Given exercise: Count the lines in the listing below that contain the word "should". Reply with only that number.

Extracted records:
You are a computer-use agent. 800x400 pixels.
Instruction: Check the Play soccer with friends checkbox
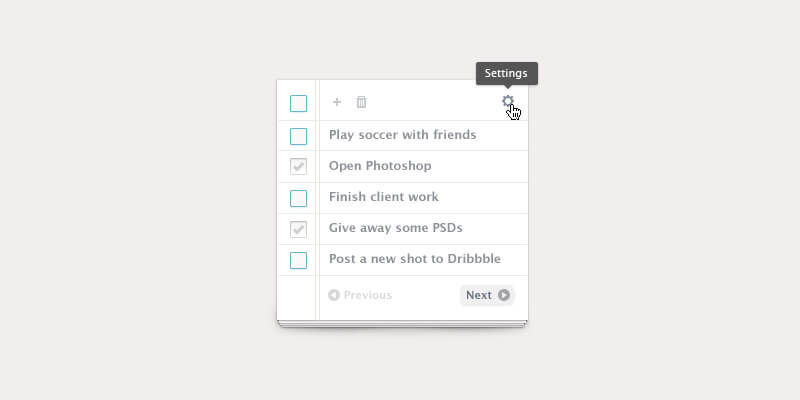coord(298,136)
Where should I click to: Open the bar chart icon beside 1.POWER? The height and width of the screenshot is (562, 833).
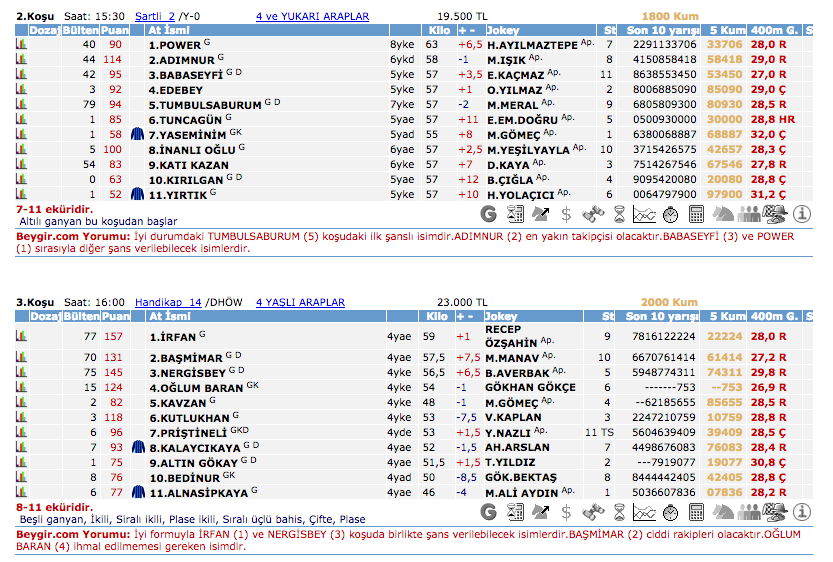[x=21, y=45]
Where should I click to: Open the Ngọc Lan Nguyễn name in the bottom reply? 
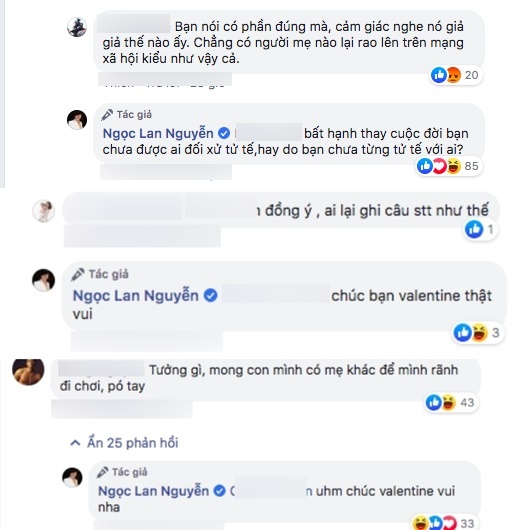coord(153,491)
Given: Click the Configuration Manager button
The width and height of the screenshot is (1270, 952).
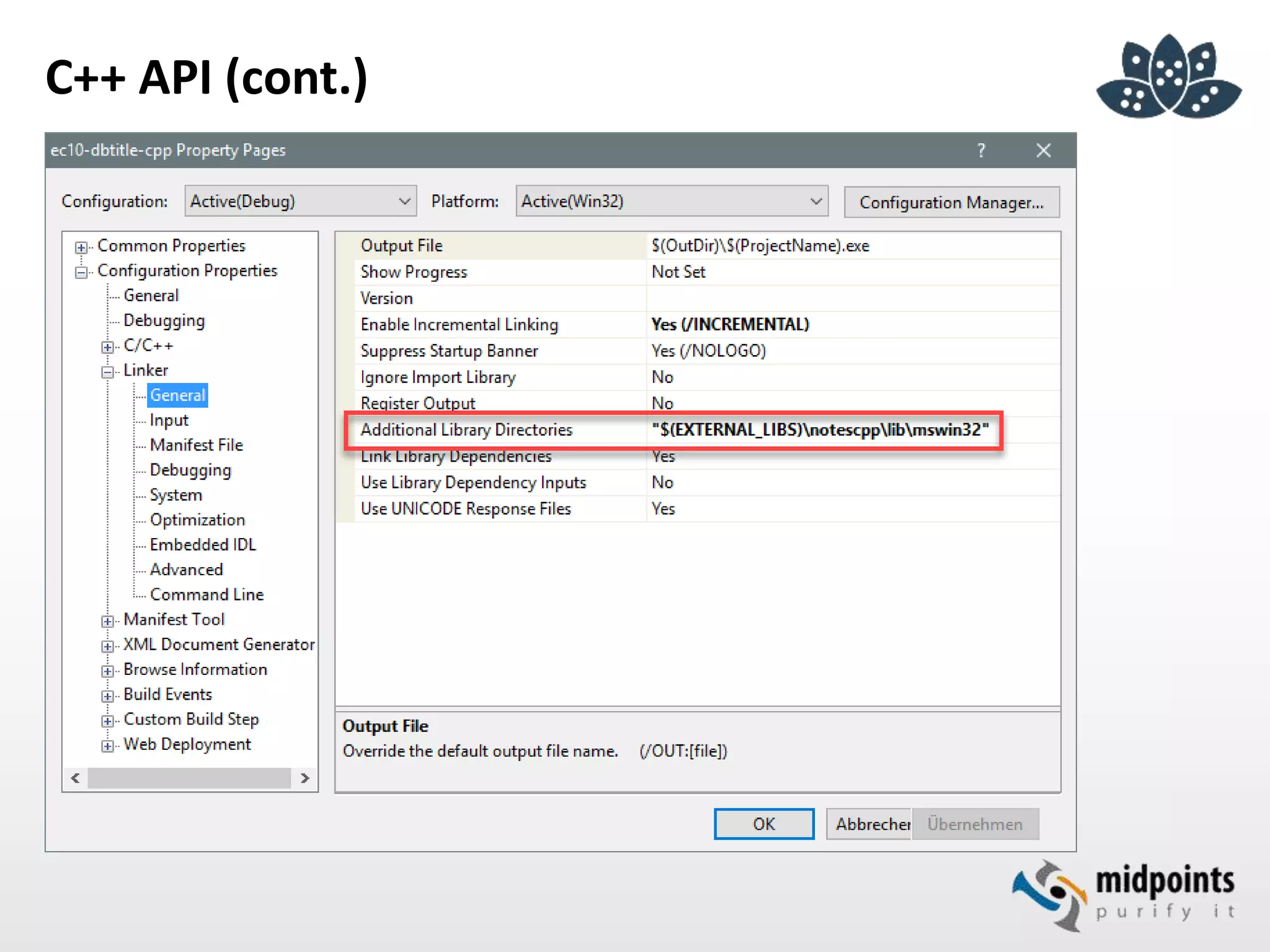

Solved exercise: 2